Exercise data:
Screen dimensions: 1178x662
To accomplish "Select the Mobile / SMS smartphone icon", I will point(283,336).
==
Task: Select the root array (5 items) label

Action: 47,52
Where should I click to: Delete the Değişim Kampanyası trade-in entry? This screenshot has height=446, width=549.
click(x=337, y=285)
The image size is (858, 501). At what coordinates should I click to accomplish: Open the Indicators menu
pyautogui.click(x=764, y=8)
---
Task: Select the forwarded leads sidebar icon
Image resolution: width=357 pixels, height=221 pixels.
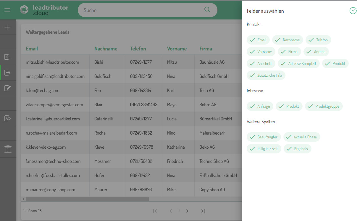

Work to complete:
Lines with "icon": copy every one of them from the listing above.

Task response:
To accomplish "Select the Mobile / SMS smartphone icon", I will point(283,336).
Task: Select the forwarded leads sidebar icon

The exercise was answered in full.